PROBLEM DETAILS
Carry on the court passage about an attorney's trust account misconduct, starting right after its final sentence.

>> start SELECTED TEXT

So far as petitioner has been able to advise us, there are no mitigating circumstances which he would put in evidence on a remand which do not now appear in the stipulation. However, he states he would highlight particular factors in mitigation by adding background and color through third party witnesses whose testimony might be more persuasive than his self-serving representation of mitigating factors — the context in which the stipulation is cast.
With respect to the second incident of misconduct petitioner concedes he mismanaged his client's trust account, resulting in a trust account balance $344.95 below an amount withheld from a client and deposited in the trust account to pay an investigative fee to Marion Tatum, and that he had not paid Tatum during the period of the shortage.
(4) The mere fact that the balance in an attorney's trust account has fallen below the total of amounts deposited in and purportedly held in trust, supports a conclusion of misappropriation. This is a serious violation of professional ethics likely to undermine the public confidence in the legal profession. ( Greenbaum v. State Bar (1976) 15 Cal.3d 893, 905 [ 126 Cal.Rptr. 785, 544 P.2d 921]; see Demain v. State Bar (1970) 3 Cal.3d 381, 387 [ 90 Cal.Rptr. 420, 475 P.2d 652].)

>> end SELECTED TEXT
>> start GIVEN INFORMATION

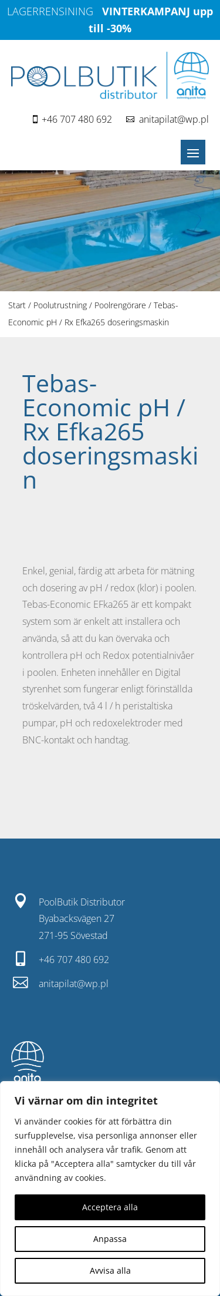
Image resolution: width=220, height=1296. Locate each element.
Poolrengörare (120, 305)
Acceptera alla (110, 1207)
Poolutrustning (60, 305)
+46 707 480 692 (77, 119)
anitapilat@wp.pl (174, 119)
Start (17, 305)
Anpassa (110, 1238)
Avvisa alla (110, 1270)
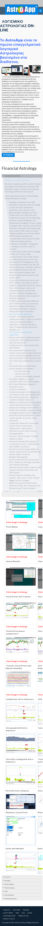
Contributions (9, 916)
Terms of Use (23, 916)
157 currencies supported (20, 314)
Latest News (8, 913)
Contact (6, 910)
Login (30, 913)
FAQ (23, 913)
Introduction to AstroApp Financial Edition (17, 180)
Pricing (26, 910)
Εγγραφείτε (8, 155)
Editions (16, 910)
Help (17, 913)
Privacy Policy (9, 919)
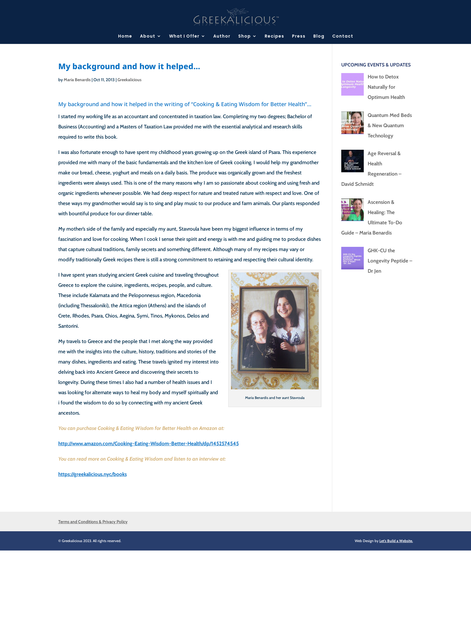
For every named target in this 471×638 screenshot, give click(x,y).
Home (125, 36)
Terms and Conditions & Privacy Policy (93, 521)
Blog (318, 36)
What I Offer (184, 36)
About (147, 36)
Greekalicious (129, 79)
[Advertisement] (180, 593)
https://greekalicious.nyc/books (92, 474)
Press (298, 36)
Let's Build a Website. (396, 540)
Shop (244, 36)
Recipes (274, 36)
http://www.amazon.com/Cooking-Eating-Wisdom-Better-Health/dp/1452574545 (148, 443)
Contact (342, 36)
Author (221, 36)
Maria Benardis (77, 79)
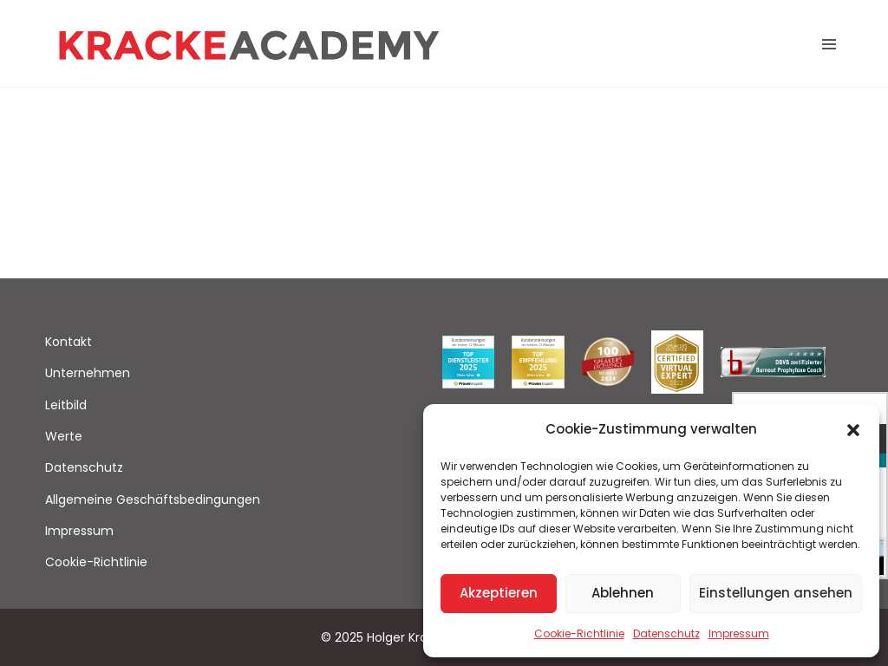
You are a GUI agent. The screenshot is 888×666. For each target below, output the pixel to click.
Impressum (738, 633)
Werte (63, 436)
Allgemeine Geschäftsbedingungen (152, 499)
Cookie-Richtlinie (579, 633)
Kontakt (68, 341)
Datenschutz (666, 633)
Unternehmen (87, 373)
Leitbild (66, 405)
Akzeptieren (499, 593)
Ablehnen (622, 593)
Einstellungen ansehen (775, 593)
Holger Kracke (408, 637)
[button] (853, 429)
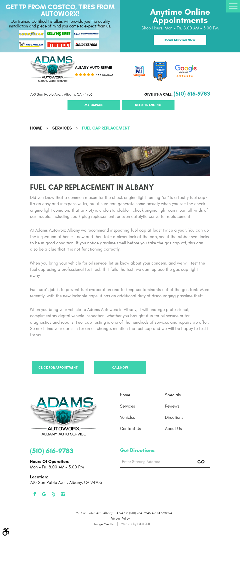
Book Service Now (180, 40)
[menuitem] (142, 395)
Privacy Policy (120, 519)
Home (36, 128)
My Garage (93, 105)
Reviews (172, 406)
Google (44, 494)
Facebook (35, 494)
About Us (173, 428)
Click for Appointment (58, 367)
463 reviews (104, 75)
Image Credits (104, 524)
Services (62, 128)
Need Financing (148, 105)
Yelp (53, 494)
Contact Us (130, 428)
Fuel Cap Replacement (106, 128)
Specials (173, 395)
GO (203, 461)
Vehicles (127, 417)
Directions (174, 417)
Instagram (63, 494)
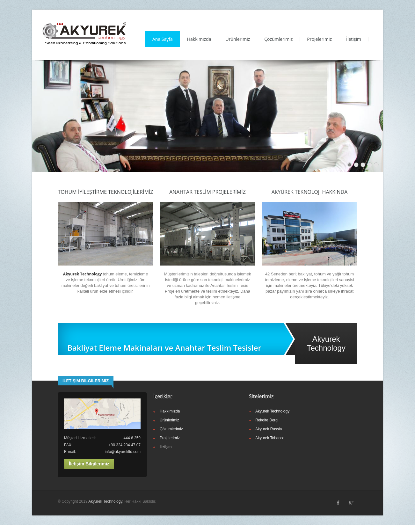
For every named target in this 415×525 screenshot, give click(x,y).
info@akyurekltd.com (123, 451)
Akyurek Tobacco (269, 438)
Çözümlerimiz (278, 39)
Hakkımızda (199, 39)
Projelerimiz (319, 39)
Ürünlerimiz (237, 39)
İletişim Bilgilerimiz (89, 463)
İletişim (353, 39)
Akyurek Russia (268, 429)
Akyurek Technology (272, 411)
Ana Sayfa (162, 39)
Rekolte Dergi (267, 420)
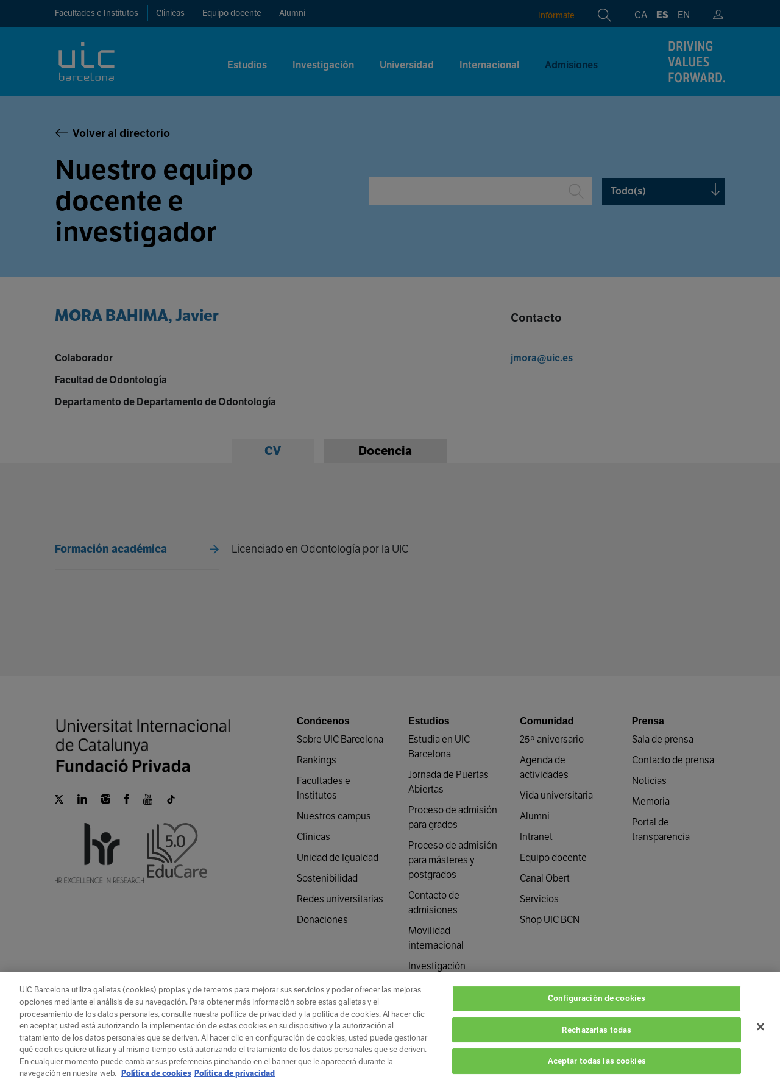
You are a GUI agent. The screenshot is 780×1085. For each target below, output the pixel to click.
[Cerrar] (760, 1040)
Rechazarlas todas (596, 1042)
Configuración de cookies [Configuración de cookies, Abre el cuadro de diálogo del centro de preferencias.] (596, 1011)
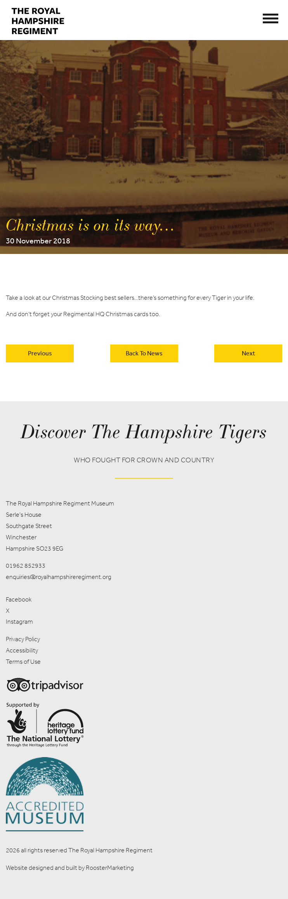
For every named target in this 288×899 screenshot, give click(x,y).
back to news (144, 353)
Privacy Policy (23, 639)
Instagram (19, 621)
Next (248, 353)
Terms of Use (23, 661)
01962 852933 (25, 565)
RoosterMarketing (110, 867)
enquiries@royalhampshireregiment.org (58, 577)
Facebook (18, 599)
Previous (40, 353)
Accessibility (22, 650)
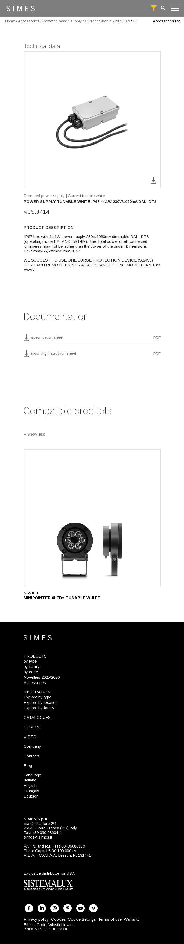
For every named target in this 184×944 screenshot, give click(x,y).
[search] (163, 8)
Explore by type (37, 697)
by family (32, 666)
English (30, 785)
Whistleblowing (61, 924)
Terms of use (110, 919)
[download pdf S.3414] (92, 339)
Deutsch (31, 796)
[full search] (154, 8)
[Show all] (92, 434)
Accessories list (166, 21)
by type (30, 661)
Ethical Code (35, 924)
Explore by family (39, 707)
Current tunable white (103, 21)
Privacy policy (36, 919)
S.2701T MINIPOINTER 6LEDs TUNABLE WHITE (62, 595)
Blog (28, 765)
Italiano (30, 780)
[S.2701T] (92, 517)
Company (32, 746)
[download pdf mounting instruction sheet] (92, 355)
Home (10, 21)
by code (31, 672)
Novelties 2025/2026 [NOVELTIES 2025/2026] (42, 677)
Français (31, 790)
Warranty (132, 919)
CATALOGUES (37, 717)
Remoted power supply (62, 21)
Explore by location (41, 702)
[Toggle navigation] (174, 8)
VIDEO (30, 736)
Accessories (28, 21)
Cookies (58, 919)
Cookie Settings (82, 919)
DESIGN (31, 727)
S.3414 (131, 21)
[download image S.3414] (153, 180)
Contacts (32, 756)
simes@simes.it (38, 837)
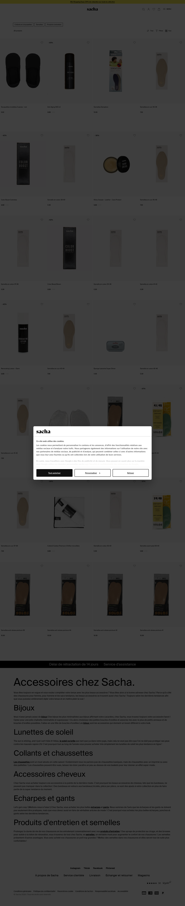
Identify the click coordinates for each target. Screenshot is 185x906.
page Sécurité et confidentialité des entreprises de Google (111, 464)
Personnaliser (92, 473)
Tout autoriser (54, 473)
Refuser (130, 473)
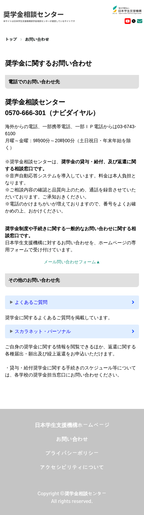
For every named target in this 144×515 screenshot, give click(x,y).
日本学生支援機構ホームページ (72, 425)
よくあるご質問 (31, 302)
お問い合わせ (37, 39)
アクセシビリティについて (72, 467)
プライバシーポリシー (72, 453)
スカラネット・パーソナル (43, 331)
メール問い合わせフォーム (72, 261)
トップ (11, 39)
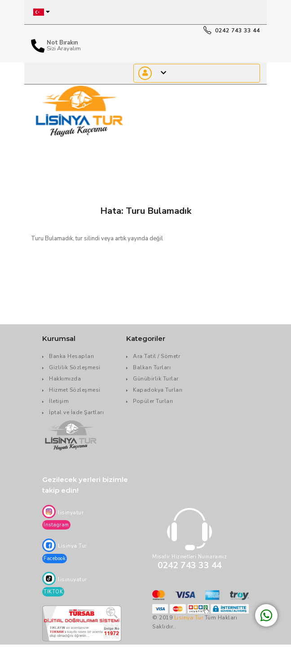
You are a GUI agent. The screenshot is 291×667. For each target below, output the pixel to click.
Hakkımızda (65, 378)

>> end GIVEN INFORMATION

OUTPUT
In mitigation of the Tatum matter it is stipulated that the Tatum claim was in substantial dispute; that the dispute involved not only the amount of the claim but also the respective obligations therefor between petitioner and three other attorneys representing other clients involved in the investigation; that Tatum had commenced a still pending court action against the attorneys; that at all times petitioner had intended "to retain a sufficient balance in his Client Trust Account to cover the investigative fees of Marion Tatum;" that maintenance of the trust account had been delegated to petitioner's support staff, and that the relocation of his law offices after deposit of the Tatum funds in the trust account resulted in the misplacement or loss of trust account records.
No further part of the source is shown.